(Stored items from a collection)
::::

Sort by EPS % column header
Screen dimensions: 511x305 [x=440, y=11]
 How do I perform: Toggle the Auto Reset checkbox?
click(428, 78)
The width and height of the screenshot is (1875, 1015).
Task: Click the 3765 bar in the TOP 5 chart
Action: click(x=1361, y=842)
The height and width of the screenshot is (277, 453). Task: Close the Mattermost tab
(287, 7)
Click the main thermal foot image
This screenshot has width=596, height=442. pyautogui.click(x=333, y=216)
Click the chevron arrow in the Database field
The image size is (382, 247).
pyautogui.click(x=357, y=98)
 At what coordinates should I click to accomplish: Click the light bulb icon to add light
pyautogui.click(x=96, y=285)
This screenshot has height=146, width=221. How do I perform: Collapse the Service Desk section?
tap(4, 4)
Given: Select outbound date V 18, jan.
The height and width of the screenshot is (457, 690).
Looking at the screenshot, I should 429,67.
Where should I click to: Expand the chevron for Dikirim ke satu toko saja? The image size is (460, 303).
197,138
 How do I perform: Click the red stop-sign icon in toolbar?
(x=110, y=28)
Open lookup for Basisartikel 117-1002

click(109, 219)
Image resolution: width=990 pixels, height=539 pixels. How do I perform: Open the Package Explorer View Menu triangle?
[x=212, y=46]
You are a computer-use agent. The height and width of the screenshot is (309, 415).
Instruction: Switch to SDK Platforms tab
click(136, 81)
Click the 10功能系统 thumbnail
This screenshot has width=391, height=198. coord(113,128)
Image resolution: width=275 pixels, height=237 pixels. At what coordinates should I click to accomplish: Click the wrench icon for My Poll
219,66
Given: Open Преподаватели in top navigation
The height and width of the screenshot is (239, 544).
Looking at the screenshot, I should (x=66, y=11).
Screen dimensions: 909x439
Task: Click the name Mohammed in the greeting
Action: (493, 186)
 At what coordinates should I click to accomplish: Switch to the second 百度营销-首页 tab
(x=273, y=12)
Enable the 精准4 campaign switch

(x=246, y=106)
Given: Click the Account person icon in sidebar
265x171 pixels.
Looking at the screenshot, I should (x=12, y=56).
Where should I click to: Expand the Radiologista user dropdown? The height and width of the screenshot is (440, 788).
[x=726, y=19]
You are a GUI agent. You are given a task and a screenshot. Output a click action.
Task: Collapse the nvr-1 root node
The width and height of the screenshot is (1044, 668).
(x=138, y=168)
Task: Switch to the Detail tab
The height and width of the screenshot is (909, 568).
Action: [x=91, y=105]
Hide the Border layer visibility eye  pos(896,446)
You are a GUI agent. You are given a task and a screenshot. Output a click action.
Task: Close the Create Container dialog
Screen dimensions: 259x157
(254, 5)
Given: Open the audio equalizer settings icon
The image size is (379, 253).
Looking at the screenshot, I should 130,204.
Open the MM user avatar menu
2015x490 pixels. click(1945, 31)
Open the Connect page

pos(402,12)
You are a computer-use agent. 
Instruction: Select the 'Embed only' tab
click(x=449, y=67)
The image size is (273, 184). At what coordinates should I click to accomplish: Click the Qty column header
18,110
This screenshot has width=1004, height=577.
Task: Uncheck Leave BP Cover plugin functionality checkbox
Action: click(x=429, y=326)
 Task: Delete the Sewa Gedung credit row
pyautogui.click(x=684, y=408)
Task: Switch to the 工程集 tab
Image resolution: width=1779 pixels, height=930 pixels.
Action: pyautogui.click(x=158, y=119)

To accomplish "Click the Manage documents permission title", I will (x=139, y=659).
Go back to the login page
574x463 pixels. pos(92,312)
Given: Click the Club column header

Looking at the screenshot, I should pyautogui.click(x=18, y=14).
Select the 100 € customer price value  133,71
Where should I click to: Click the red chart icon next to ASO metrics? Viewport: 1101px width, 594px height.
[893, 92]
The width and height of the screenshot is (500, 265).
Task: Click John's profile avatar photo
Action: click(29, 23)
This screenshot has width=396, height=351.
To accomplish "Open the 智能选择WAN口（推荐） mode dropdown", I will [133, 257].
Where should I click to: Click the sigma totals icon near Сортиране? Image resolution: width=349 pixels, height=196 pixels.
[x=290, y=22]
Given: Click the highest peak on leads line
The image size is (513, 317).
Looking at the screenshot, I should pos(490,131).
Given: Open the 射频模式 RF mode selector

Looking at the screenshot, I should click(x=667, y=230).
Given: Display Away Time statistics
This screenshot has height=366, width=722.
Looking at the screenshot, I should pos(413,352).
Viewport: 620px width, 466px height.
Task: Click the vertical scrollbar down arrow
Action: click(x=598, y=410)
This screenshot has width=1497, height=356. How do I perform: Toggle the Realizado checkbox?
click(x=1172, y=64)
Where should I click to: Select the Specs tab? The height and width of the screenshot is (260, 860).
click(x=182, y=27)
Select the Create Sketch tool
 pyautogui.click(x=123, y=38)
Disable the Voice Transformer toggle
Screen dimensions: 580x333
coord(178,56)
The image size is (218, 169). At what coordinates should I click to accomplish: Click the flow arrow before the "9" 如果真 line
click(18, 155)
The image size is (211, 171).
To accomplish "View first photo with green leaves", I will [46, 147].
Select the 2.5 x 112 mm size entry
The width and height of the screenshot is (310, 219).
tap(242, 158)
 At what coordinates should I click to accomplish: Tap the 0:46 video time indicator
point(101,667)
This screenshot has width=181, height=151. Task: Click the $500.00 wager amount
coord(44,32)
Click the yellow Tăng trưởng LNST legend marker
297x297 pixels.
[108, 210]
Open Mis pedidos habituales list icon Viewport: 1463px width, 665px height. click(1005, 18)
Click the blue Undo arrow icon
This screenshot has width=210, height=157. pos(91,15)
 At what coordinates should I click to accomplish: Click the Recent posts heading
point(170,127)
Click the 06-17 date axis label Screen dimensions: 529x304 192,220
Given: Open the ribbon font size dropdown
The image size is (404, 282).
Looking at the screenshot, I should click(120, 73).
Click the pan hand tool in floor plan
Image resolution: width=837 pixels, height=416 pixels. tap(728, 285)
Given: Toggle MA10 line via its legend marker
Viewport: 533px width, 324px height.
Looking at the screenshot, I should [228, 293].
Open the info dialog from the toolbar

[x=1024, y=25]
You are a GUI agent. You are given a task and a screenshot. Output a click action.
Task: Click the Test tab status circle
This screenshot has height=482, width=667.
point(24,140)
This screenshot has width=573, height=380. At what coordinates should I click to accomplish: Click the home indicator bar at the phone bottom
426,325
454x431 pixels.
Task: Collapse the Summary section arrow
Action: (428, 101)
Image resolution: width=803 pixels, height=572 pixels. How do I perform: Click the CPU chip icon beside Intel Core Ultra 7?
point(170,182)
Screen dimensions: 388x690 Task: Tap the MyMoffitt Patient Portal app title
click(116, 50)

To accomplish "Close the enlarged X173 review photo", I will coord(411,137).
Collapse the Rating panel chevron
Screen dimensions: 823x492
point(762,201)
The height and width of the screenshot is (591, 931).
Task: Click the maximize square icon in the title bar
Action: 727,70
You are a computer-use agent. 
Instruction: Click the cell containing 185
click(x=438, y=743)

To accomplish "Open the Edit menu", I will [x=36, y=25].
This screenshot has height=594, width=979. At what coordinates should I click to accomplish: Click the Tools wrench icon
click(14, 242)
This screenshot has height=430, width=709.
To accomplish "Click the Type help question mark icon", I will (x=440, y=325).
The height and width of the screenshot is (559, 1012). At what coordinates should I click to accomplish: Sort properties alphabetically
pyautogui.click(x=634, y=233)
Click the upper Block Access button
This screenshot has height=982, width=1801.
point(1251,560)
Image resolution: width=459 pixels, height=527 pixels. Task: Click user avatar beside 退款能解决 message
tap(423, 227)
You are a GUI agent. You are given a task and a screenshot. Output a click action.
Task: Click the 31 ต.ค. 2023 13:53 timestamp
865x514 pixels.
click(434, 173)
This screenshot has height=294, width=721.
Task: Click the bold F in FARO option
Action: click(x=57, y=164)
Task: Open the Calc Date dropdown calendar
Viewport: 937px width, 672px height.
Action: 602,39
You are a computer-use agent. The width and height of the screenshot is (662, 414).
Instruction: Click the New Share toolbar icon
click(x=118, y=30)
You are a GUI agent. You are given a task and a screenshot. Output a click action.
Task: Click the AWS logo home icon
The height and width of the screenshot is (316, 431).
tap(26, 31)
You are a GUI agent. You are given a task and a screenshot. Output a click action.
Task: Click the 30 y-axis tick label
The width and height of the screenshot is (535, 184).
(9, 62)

::::

EXERCISE OBJECTIVE
Say how many lines in the data hold the string "axis", and write nothing else.

ANSWER TO THIS TASK
2